Daniel walked several blocks, passing under a freeway and along the edge of the Georgia State University campus. For a Monday afternoon, there were surprisingly few students out. Perhaps the summer session had already started. He passed several students wearing long shirts that hung to their knees with muted colors, mostly grays and greens, though colors were harder to detect without the flashlight. Some wore earpieces, possibly Bluetooth phones or maybe just music players. It struck Daniel as odd that everyone he passed was male. Not a single female among them.
“Where’s your girlfriend?” he asked one of the students who waited at a train stop. The young man didn’t answer.

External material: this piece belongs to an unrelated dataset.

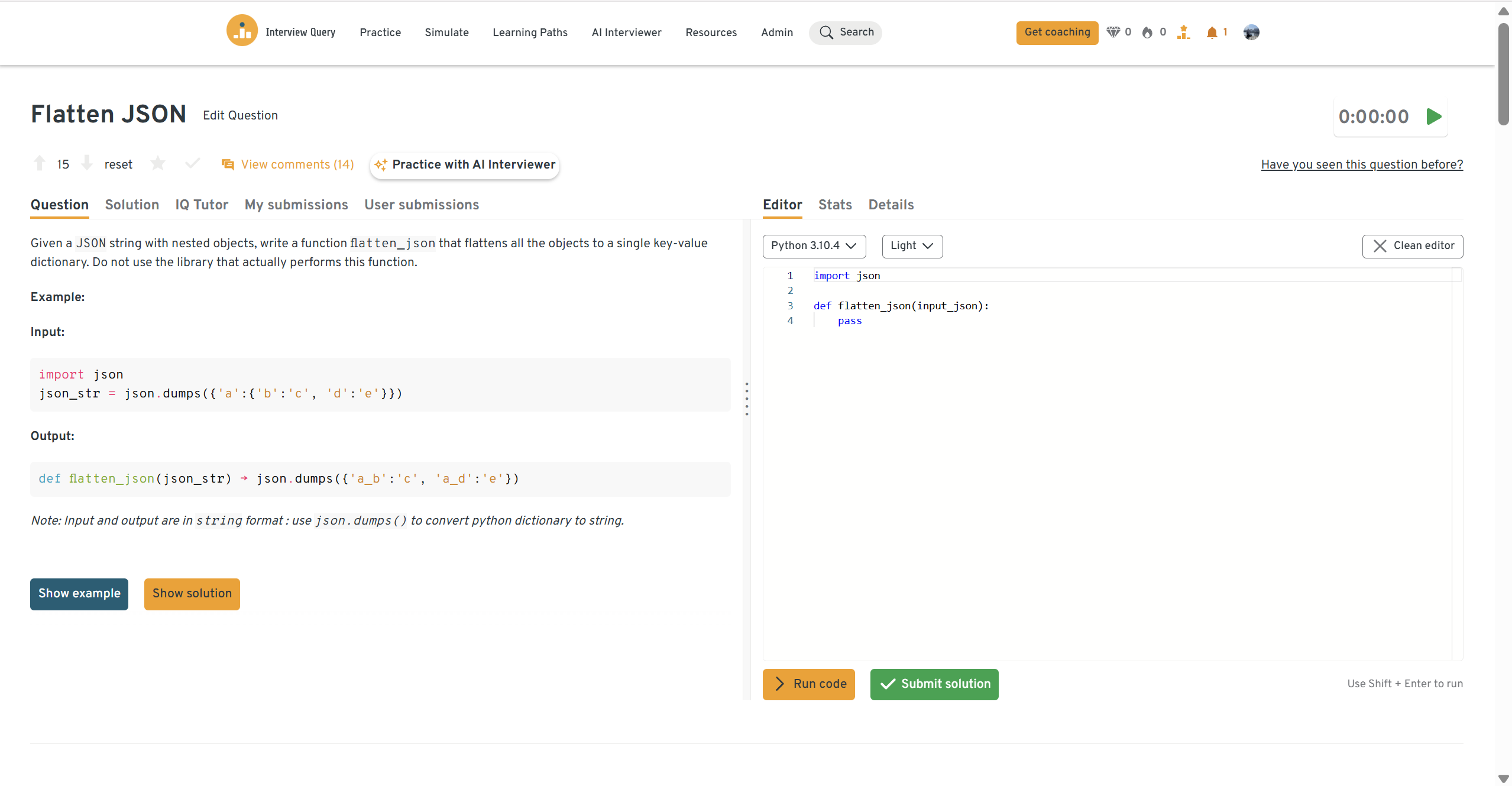Open the Light theme dropdown
Viewport: 1512px width, 786px height.
[x=912, y=246]
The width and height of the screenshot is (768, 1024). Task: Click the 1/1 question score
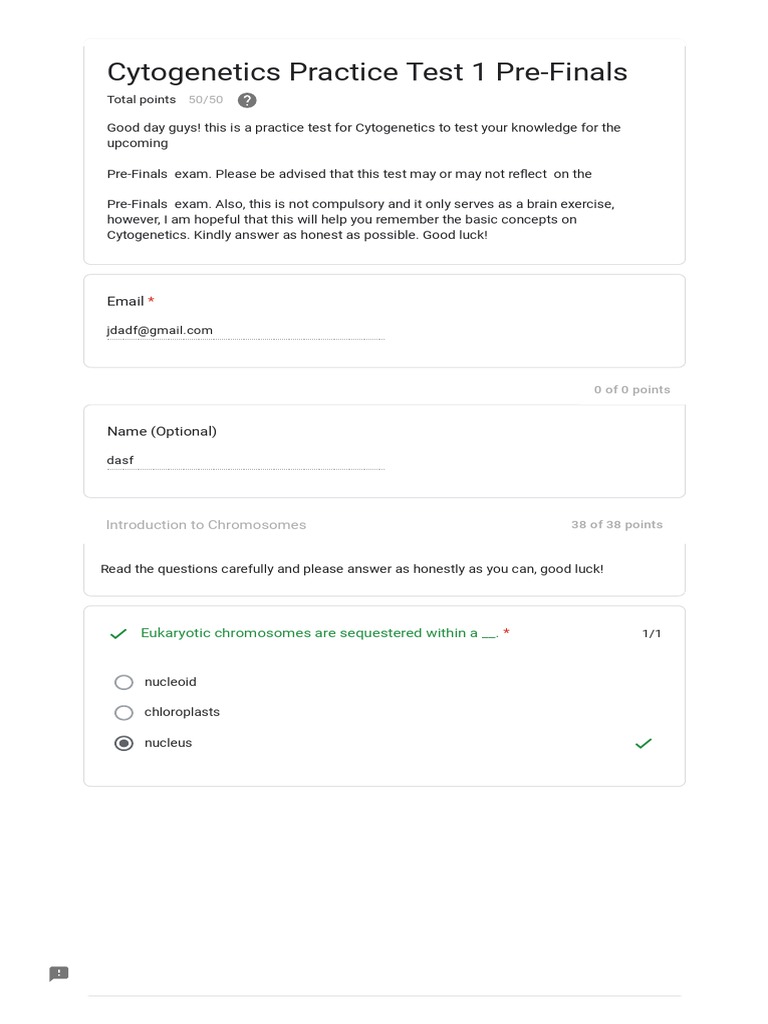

Daniel turned up Peachtree Center Avenue, and several tall buildings came into view, silhouetted against the brighter sky. Some were typical corporate towers from his day. He’d probably seen them in any photo of downtown Atlanta. But one stood out, unlike anything else in the skyline.
Daniel stopped and gaped upward at a spire that soared to the clouds, far taller than any of the surrounding buildings. Circular and wide at its base, the spire tapered to a point of solid gold. A row of windows just below the golden tip stood out, not because they represented the top floor, but because they were lit.
Light poured out like a beacon across the darkened city.
Photons moving. Electricity flowing. But how?
This was no mistake, no random fluke. The building stood precisely at his destination, 89 Peachtree Center Avenue, and although Daniel didn’t take the time to count the rows of darkened windows below, he had little doubt where the bright light originated. The ninety-seventh floor.